The skewness and kurtosis co-efficients for An. intermedius were usually significantly positive or not significantly different from normal, with one exception for kurtosis in São João (Table
5 and Table
8). Insufficient numbers of this species and An. triannulatus precluded some analyses conducted on the more abundant species.
Several species showed pre-dawn increases in host seeking during the final hour of nightly collections (e g, of An. darlingi) (Figure
9, Additional file
1), An. marajoara (Figure
4, Additional file
1) and An. triannulatus (Figure
8, Additional file
4). Possibly these same species might also have been captured after dawn, if collections had been made, which would further alter skewness and kurtosis moments and interpretations.
Charlwood and others
 hypothesized that biting patterns may have evolved in relation to host choice; with anthropophilic species being nocturnal and zoophilic species being crepuscular. Bloodmeal host identifications in the study area
 indicated that the most crepuscular species, An. nuneztovari and An. triannulatus were more zoophilic compared to the more nocturnally active An. darlingi and An. marajoara. These results seem to support a host choice hypothesis. However, the authors formerly showed that host availability was the most important factor in determining host blood meal choice in these same three villages
Inferences for malaria control
The degree of kurtosis indicates whether the risk of being bitten occurs over a short time period (leptokurtic), is normally distributed (mesokurtic), or occurs over a longer period (platykurtic; Figure
1). In this study An. nuneztovari and An. triannulatus, were mainly crepuscular being most active from 17:30 to 21:30. They both frequently showed positive skewness and high leptokurtosis. Therefore, vector control programmes would need to consider developing a control component that includes the time period when people are still active outside. Anopheles darlingi was active at night (17:30–06:30), had mainly non-significant skewness and non-significant kurtosis (mesokurtic). In this case, assuming that host-seeking activity patterns are similar for exophagic and endophagic An. darlingi, an indoor vector control strategy, such as impregnated materials
[28–30] may work the best. It is more difficult to determine a risk activity period for species like An. marajoara and An. intermedius. Anopheles marajoara had positive skewness but a lower frequency of positive kurtosis than did An. nuneztovari and An. triannulatus. Its activity pattern was more dispersed with additional activity throughout the night. Anopheles intermedius had no striking difference in the percentage of significantly positive skewness and kurtosis compared to non-significant distributions (Table
5 and Table
8). One would have to take into account other risk factors related to malaria transmission before recommending vector control for these two species.

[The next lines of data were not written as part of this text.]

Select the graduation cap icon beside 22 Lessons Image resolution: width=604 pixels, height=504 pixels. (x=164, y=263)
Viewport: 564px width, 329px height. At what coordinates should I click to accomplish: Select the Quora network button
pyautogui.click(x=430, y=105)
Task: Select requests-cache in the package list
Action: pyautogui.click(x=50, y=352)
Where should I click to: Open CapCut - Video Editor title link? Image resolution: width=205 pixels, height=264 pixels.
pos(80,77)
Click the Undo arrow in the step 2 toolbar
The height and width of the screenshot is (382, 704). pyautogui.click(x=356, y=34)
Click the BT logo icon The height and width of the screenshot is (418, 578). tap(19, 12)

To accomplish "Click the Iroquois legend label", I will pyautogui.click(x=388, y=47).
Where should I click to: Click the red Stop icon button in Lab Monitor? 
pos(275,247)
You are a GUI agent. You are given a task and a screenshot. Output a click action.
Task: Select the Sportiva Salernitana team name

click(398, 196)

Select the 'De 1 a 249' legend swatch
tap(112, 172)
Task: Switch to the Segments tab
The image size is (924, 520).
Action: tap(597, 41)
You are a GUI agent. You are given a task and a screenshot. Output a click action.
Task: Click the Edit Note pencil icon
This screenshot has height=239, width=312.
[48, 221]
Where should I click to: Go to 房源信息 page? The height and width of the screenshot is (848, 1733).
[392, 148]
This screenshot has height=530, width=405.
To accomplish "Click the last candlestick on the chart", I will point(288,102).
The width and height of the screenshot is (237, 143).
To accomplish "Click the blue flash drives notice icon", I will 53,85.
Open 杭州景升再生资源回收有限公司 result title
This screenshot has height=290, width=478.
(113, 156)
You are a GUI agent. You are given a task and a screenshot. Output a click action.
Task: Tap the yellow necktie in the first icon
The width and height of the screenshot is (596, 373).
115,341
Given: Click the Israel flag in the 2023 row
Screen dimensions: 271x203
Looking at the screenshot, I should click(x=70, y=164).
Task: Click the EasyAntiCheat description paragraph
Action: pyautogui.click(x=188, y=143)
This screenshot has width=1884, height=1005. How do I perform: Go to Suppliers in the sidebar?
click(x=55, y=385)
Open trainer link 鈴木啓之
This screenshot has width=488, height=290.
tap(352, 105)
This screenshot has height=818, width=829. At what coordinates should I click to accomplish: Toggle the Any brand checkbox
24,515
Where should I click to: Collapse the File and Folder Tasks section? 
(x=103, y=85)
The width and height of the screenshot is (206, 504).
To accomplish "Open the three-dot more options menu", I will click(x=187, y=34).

The appropriate methods of malaria and vector control are highly dependent on the epidemiology of malaria in a particular location, including Plasmodium species, vector competency, health service availability and control methods
[5, 7]. In the study area the presence of five potential vectors
 with different biting cycles further complicates any vector management programme. Previous research in these villages showed that An. darlingi and An. marajoara are the most abundant and anthropophilic species
[22, 23] and have the highest Plasmodium spp. infection rates
. Therefore, one would most likely focus on these two species when developing an integrated malaria control programme for this region of the Brazilian Amazon.